On March 1, 2012, Equitrans made its annual filing with the FERC to recover costs it incurred to comply with the PSIA. The filing provided for the recovery of $10.4 million in qualifying pipeline safety costs. One customer and the Independent Oil and Gas Association filed protests which asserted, among other things, that Equitrans had not included all appropriate volumes in calculating the level of its surcharge. Equitrans responded to the protests and in an order issued March 30, 2012, the FERC accepted the annual filing and suspended it, allowing the surcharge to become effective on April 1, 2012. Equitrans submitted additional information to the FERC on April 19, 2012 with the expectation that the FERC would subsequently issue an order based on the material Equitrans submitted.

 



 

EQT Midstream Partners, LP

Notes to Consolidated Financial Statements (Unaudited)

 

 

On January 14, 2013, following numerous discussions with its customers, Equitrans filed a Stipulation and Agreement of Settlement (Settlement) with the FERC.  The Settlement, which was approved by the FERC on March 22, 2013, resolved all issues arising out of Equitrans’ 2012 PSCT annual filing. The Settlement eliminated the tracking of PSIA costs and replaced the PSCT surcharge with a Pipeline Safety Cost (PSC) rate effective April 1, 2013. The new PSC rate has both a reservation and a usage component. The reservation component of the PSC rate applicable to firm transportation service is $0.8108 per Dth of the contract Maximum Daily Quantity applicable to service provided on the mainline system, and the usage component is $0.1372 per Dth delivered to the customer. The PSC rate applicable to interruptible over firm service, no-notice firm transportation service nominated on a point to point basis and interruptible service is $0.1372 per Dth delivered to the customer.

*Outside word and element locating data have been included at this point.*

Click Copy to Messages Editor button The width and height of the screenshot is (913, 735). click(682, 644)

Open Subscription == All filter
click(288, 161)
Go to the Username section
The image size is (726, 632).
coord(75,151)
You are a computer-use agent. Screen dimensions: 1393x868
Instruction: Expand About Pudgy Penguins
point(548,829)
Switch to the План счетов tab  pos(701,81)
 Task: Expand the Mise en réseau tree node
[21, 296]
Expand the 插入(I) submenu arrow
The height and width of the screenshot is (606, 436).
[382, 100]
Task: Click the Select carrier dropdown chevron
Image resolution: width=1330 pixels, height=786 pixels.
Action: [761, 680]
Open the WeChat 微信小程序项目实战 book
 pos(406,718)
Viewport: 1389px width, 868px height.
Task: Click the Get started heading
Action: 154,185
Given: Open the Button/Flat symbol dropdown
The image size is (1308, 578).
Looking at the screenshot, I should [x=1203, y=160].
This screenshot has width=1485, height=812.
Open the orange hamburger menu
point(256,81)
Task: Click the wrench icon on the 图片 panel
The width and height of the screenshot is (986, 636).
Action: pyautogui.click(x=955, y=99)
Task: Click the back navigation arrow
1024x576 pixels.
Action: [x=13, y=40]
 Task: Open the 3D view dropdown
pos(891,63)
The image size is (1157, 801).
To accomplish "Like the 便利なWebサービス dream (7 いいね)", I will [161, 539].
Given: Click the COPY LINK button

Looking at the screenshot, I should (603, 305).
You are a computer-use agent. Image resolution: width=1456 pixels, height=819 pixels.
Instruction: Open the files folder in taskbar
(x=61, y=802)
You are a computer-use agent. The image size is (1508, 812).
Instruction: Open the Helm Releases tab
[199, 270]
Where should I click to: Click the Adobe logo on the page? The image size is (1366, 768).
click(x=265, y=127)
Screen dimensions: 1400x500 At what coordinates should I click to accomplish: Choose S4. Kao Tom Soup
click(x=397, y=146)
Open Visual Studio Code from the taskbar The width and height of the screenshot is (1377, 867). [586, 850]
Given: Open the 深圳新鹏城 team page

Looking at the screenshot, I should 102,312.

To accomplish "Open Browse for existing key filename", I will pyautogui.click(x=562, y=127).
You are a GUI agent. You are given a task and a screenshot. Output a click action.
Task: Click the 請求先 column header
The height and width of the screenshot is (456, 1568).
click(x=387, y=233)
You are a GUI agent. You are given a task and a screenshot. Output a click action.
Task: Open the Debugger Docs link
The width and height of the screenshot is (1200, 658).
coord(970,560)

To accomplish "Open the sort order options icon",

Additionally, under the Settlement, Equitrans reduced its transmission retainage factor approved in Equitrans’ most recent 2006 rate case from 3.72% to 2.72% effective February 1, 2013. Equitrans no longer tracks its continued recovery of base storage gas, and the base storage gas recovery limit established in the 2006 rate case settlement has been eliminated. To the extent that Equitrans over-recovers its actual fuel and lost gas, the excess gas could be used to replenish the storage base gas. The PSC rate and transmission retainage factor will be in effect for a minimum of three years.

 

I.                            Subsequent Events

 

On April 23, 2013, the Company announced that the Board of Directors of its general partner declared a cash distribution to the Company’s unitholders of $0.37 per unit for the first quarter of 2013.  The cash distribution is payable on May 15, 2013 to unitholders of record at the close of business on May 6, 2013.

 

J.                          Subsidiary Guarantors

 

The Company anticipates filing a registration statement on Form S-3 with the SEC to register, among other securities, debt securities. The subsidiaries of the Company (Subsidiaries) will be co-registrants with the Company, and the registration statement will register guarantees of debt securities by one or more of the Subsidiaries (other than EQT Midstream Finance Corporation, a 100 percent owned subsidiary of the Company whose sole purpose is to act as co-issuer of such debt securities). The Subsidiaries are 100 percent owned by the Company and any guarantees by the Subsidiaries will be full and unconditional. The Company has no assets or operations independent of the Subsidiaries, and there are no significant restrictions upon the ability of the Subsidiaries to distribute funds to the Company by dividend or loan. In the event that more than one of the Subsidiaries provide guarantees of any debt securities issued by the Company, such guarantees will constitute joint and several obligations. None of the assets of the Company or the Subsidiaries represent restricted net assets pursuant to Rule 4-08(e)(3) of Regulation S-X under the Securities Act of 1933, as amended.